In Steve Mirsky's article An Immodest Proposal in the Opinion section of the June 2009 Scientific American (p. 37), Mirsky quotes from Jonathan Wells' article Darwin's Straw God Argument on the Discovery Institute web site (http://www.discovery.org/a/8101) without the courtesy of naming the article and with the discourtesy of insulting the name of the web site. The quote:
Darwinism depends on the splitting of one species into two, which then diverge and split and diverge and split, over and over again, to produce the branching-tree pattern required by Darwin’s theory. And this sort of speciation has never been observed.
Then, apparently pretending to be ignorant of the fact that most creationists, and Wells in particular, make a distinction between macroevolution and microevolution, Mirsky goes on to waste an entire page of ink to propose that the breeding of dogs is proof that the sort of speciation that created all of the species has indeed been observed.
The first part of Wells' paragraph from which Mirsky quotes reads:
The best way to find “evolution’s smoking gun” would be to observe speciation in action. There actually are some confirmed cases of observed speciation in plants -- all of them due to an increase in the number of chromosomes, or “polyploidy.” But observed cases of speciation by polyploidy are limited to flowering plants, and polyploidy does not produce the major changes required for Darwinian evolution.
======
- **Activity**: Please copy the passage about Steve Mirsky's Scientific American article word for word, between "In Steve Mirsky's" and "never been observed.", inclusive.

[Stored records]
======
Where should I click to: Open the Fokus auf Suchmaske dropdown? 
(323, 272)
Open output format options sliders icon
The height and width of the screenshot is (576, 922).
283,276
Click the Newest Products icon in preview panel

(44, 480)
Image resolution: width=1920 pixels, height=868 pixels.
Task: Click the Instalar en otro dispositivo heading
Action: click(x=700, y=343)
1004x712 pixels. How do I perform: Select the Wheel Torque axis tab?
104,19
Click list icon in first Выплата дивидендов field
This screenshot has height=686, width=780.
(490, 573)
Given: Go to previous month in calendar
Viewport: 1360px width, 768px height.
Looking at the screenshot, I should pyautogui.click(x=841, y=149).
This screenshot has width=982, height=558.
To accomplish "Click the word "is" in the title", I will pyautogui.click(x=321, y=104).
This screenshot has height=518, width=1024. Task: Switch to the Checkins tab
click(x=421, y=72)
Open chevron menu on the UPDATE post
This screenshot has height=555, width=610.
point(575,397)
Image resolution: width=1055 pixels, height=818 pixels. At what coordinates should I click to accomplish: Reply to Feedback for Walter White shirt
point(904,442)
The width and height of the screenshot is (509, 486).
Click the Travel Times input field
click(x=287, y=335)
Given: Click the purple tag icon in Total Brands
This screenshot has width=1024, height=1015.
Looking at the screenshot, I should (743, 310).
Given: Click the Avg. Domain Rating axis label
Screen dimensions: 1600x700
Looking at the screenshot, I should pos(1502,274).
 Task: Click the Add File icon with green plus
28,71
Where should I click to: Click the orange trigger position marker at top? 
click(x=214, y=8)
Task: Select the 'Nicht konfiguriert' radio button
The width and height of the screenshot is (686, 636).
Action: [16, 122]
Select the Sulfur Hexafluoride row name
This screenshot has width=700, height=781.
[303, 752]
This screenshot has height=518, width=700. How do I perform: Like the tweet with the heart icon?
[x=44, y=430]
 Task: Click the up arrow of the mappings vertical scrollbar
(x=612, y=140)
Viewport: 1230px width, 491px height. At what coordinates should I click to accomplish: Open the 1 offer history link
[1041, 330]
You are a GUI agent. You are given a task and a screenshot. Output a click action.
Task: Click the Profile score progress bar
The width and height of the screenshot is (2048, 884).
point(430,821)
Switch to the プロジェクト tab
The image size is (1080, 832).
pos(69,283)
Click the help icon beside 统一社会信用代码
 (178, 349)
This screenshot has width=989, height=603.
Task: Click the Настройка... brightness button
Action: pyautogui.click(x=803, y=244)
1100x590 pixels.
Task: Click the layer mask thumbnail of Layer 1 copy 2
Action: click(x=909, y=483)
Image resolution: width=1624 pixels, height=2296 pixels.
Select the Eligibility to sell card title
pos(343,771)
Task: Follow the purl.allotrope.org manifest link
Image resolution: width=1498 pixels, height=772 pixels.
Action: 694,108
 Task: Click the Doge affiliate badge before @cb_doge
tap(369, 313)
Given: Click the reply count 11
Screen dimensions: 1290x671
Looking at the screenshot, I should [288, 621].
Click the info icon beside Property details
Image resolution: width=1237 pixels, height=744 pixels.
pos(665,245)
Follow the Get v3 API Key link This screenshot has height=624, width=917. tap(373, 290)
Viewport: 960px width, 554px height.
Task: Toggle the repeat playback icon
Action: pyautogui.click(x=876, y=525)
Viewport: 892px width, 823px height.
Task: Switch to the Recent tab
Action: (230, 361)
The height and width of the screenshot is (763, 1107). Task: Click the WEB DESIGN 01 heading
======
- **Result of this exercise**:
In Steve Mirsky's article An Immodest Proposal in the Opinion section of the June 2009 Scientific American (p. 37), Mirsky quotes from Jonathan Wells' article Darwin's Straw God Argument on the Discovery Institute web site (http://www.discovery.org/a/8101) without the courtesy of naming the article and with the discourtesy of insulting the name of the web site. The quote:
Darwinism depends on the splitting of one species into two, which then diverge and split and diverge and split, over and over again, to produce the branching-tree pattern required by Darwin’s theory. And this sort of speciation has never been observed.